[SUPPLIED RECORDS]:
***

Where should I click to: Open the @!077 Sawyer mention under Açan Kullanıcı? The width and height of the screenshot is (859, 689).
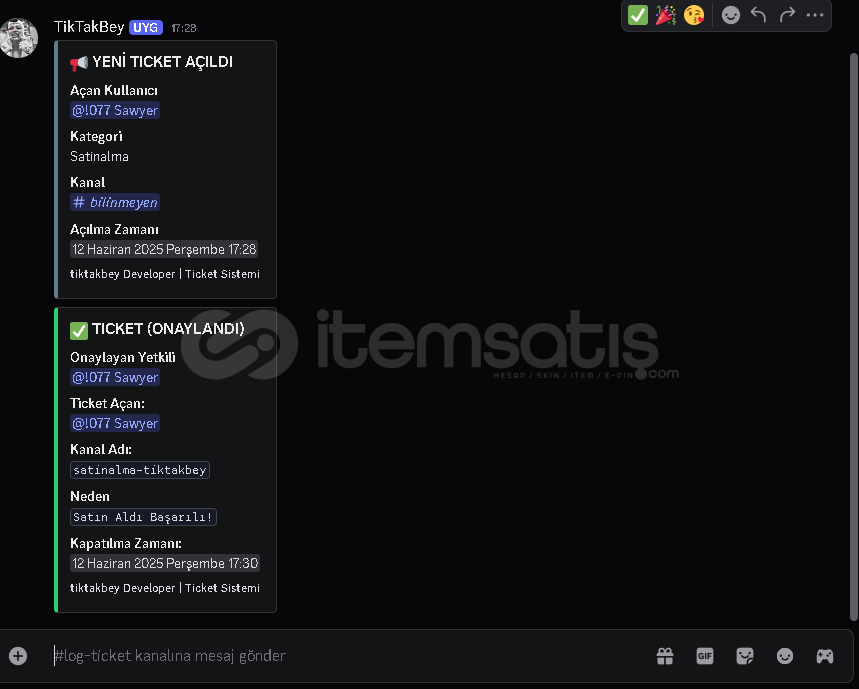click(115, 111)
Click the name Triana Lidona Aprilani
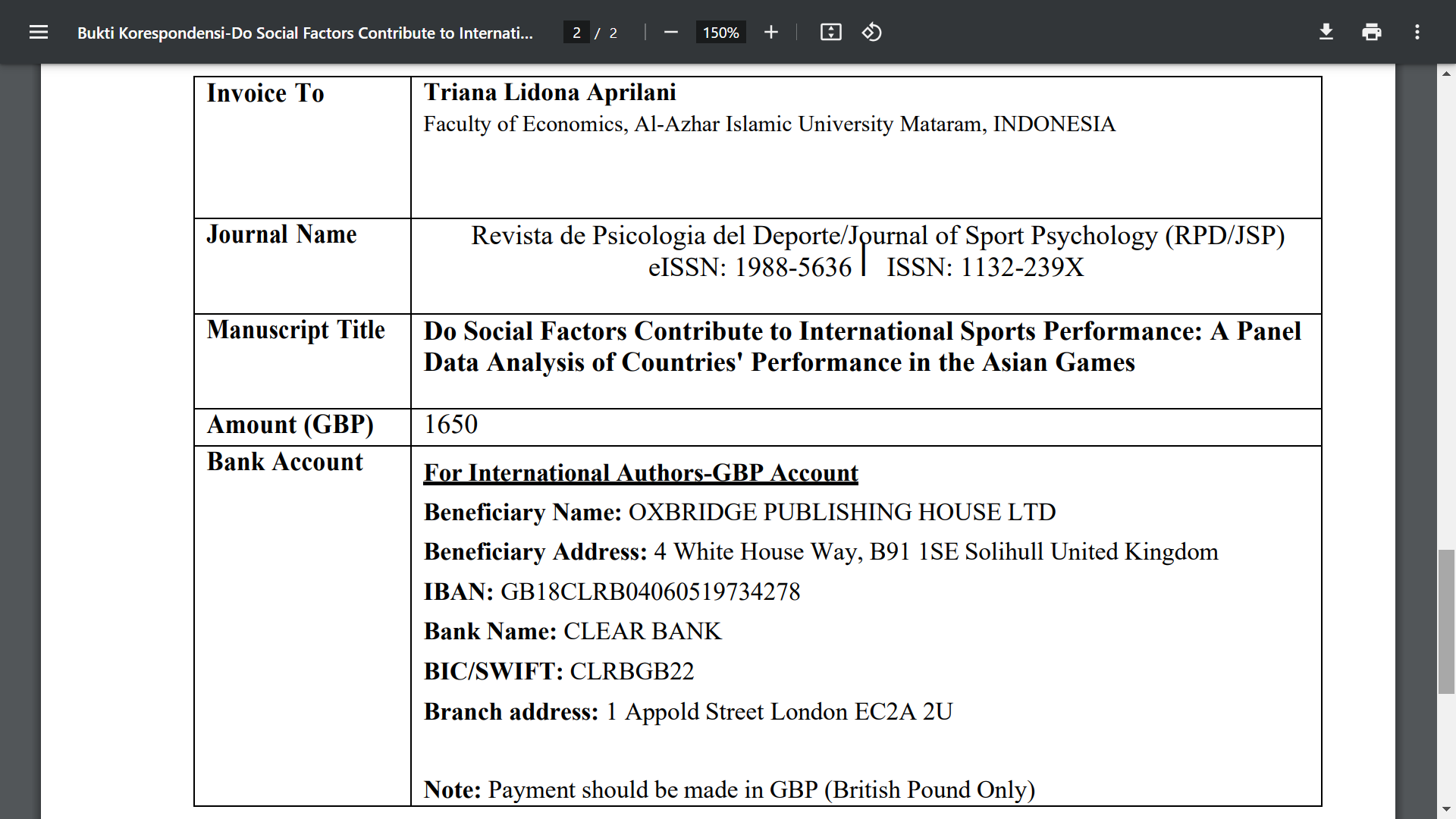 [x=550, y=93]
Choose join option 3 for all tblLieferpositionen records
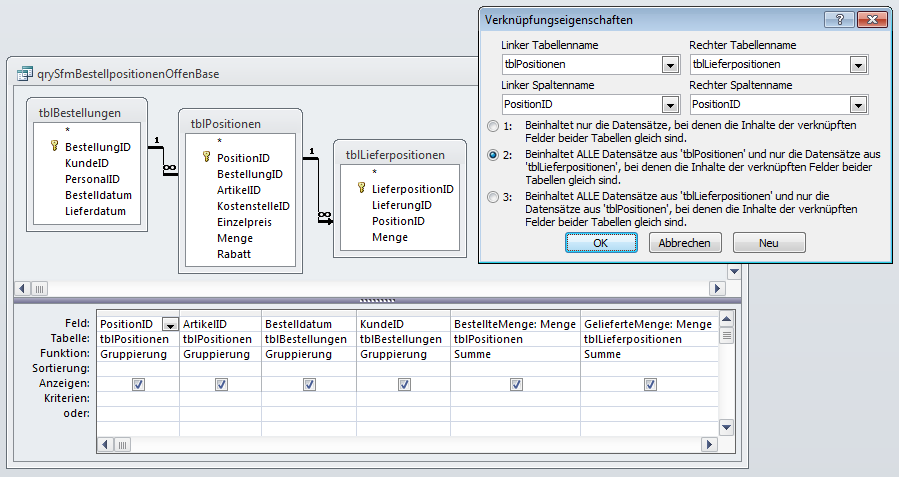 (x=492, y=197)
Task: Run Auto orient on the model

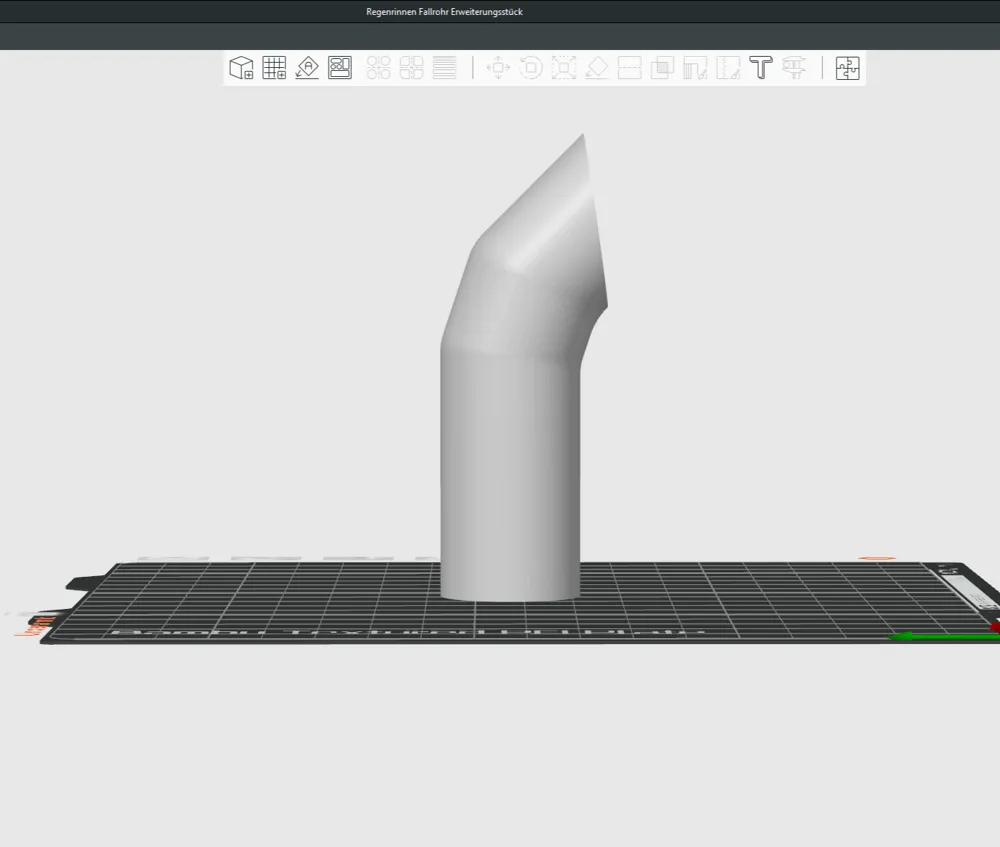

***

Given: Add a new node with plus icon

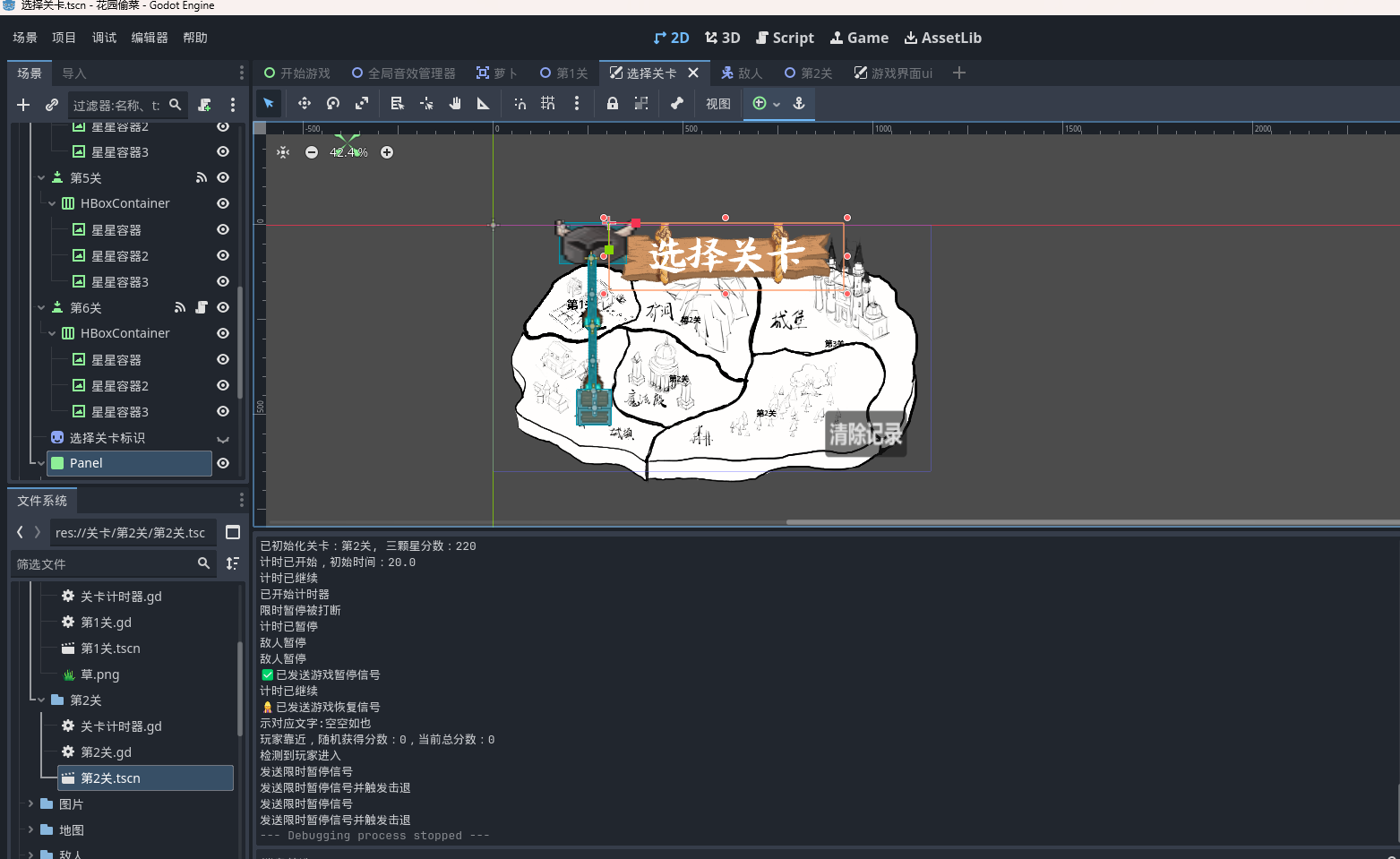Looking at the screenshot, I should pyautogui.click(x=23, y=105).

***

[YOUR GOAL]:
Express everything from the line containing "Click the name Triana Lidona Aprilani" down to the line containing "Task: Run Auto orient on the model", inclusive, as a JSON list of strings with one string per line. Skip blank lines and leave the pictures out.

[TASK OUTPUT]:
[
  "Click the name Triana Lidona Aprilani",
  " [x=550, y=93]",
  "Choose join option 3 for all tblLieferpositionen records",
  " (x=492, y=197)",
  "Task: Run Auto orient on the model"
]